Outside the pharmaceutical industry, however, patient engagement is increasing. Patients have been invited by regulators such as the FDA, the European Medicines Agency, and the National Institute for Health and Care Excellence to provide perspectives and advice during decision-making. In the Prescription Drug User Fee Act V, spanning fiscal years 2013 to 2017, the FDA launched the Patient-Focused Drug Development initiative. This initiative was designed to gain the patient perspective in certain disease areas and more effectively inform the FDA’s evaluation of the risks and benefits of new therapies. The British Medical Journal now includes patients in its peer-review process and encourages authors to coproduce articles with patients. Researchers submitting grants to the Patient-Centered Outcomes Research Institute, a nongovernmental organization, are also encouraged to work with patients.
Participant-led research using patient-powered research networks and social media is challenging our traditional views of what “a participant” is truly capable of doing. Medical conferences take steps to self-accredit as “#Patients Included™” by involving patients in planning, as presenters, and in the audience. Medical journals can accredit themselves by inviting patients to join their editorial boards, submit content, and act as peer reviewers. Such patient-centered activities differ from mere tokenism because patients themselves are making decisions with real consequences, instead of merely being asked for opinions that can arbitrarily be used or ignored by decision makers.
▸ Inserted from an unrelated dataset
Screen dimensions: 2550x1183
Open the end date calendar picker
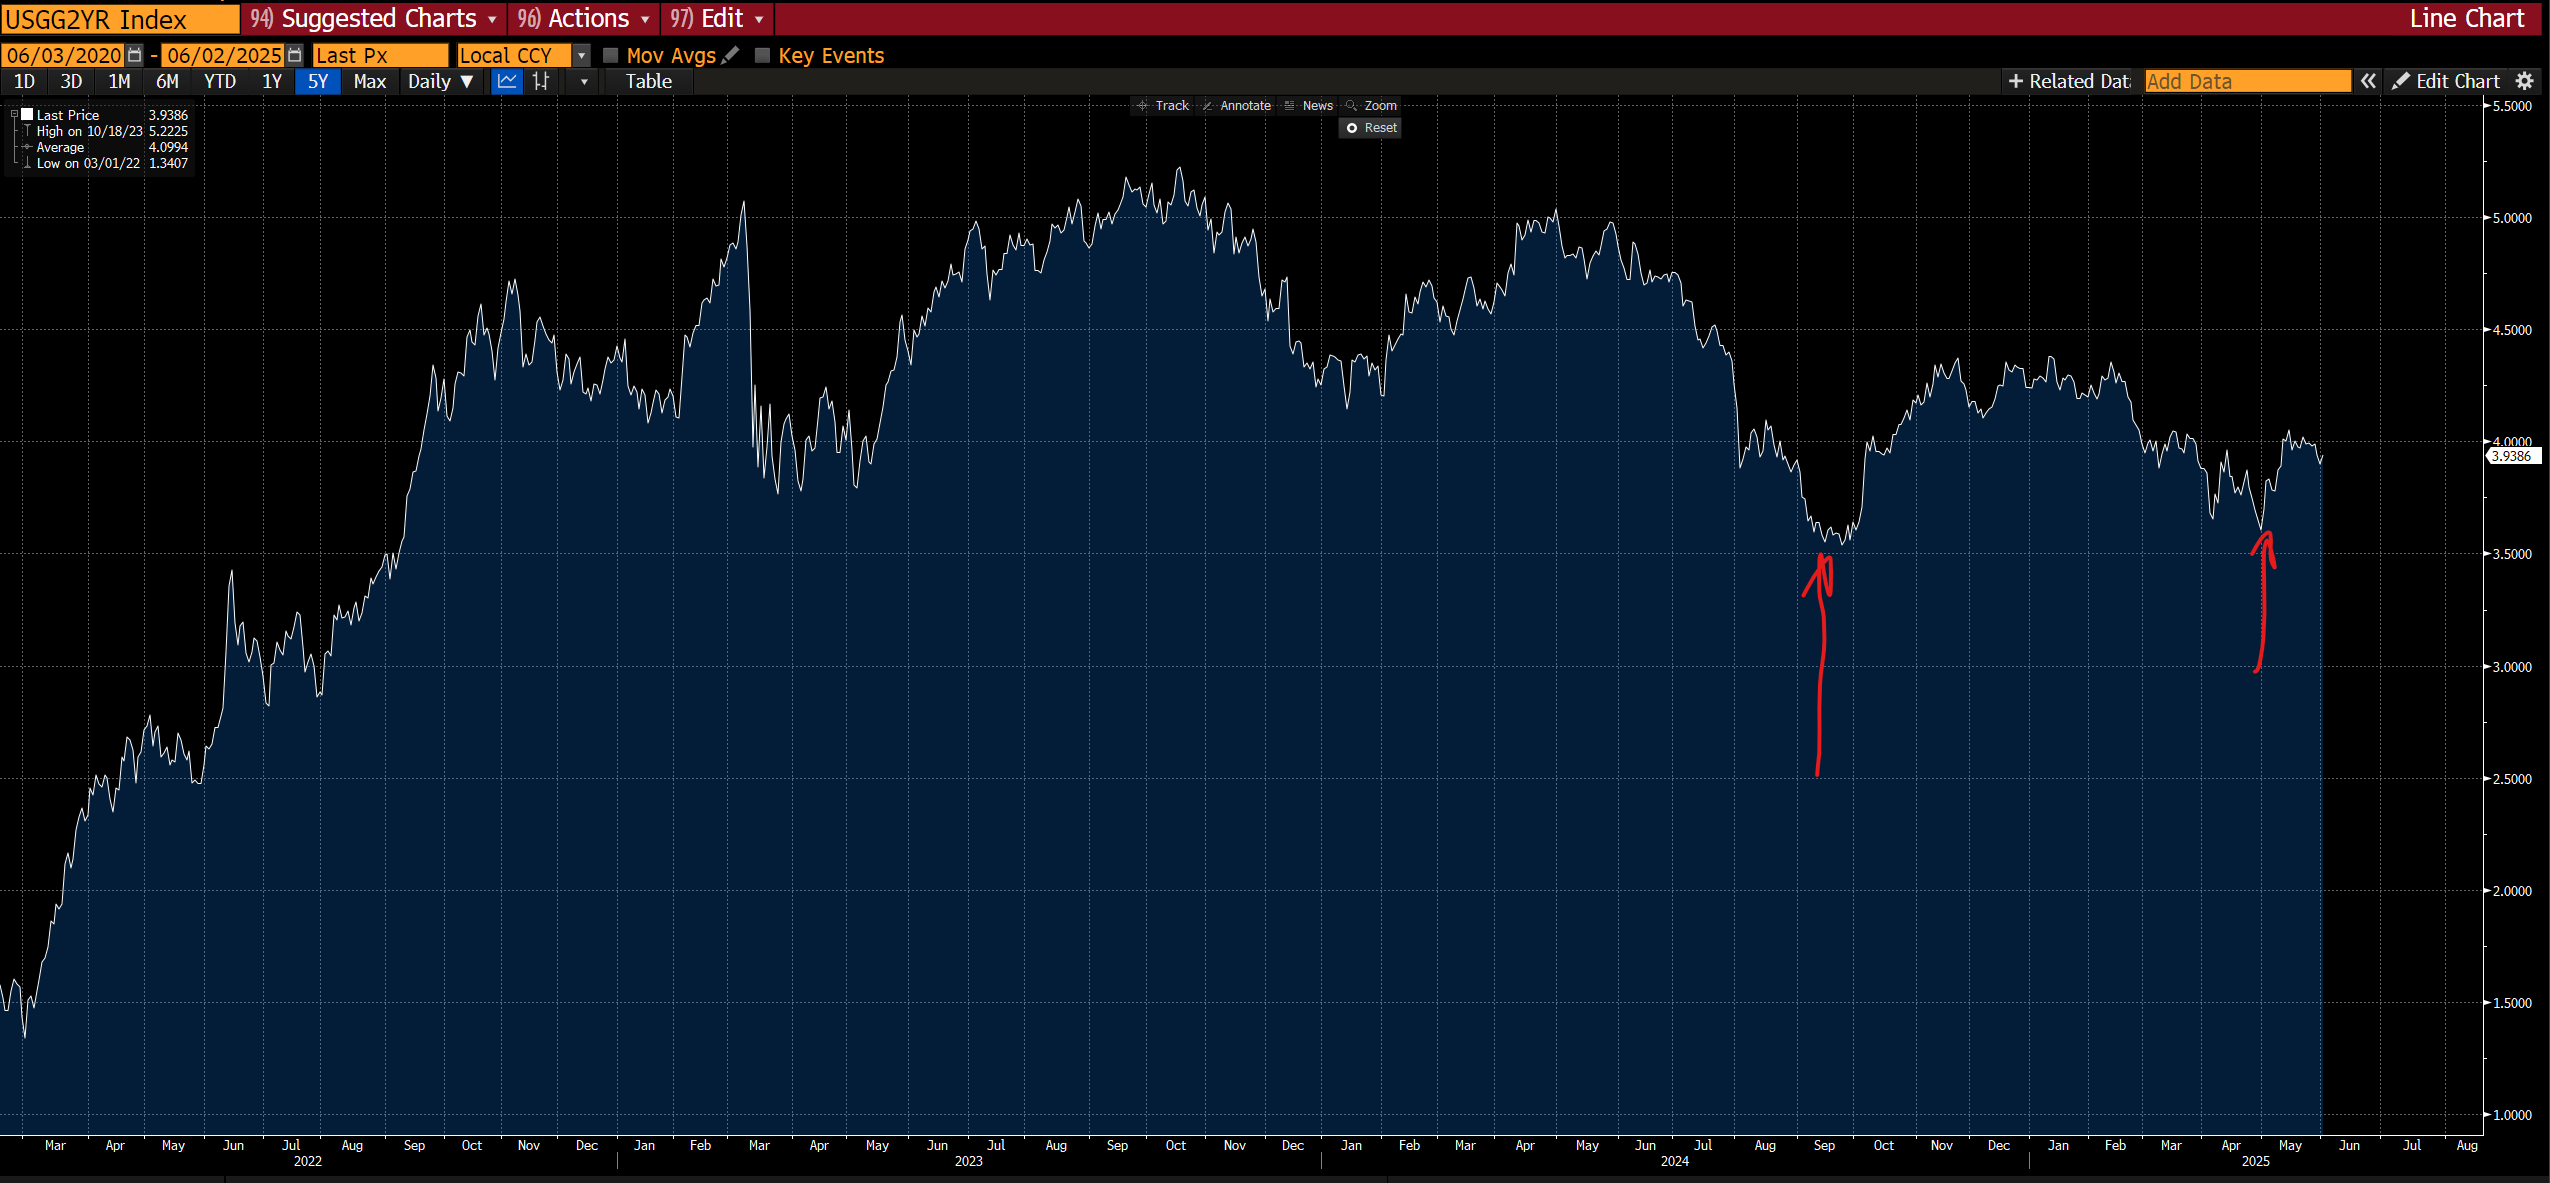(294, 56)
These efforts to increase patient involvement in various facets of healthcare highlight a growing need for the pharmaceutical industry to shift its approach to proactively engage patients in the drug development process. If pharmaceutical companies remain unengaged with patients, they risk not only falling behind what FDA learns as a result of the Patient-Focused Drug Development initiative, but also misunderstanding their customers’ concerns and ultimately breaking their social contract with patients.
Given the time and money required to develop a new drug, any misstep is likely to have significant financial ramifications. Engaging patients in the drug development process is not yet commonplace for most pharmaceutical companies, but the companies that are first to find meaningful ways to include patients in this process stand to benefit both in the approval process and in market access.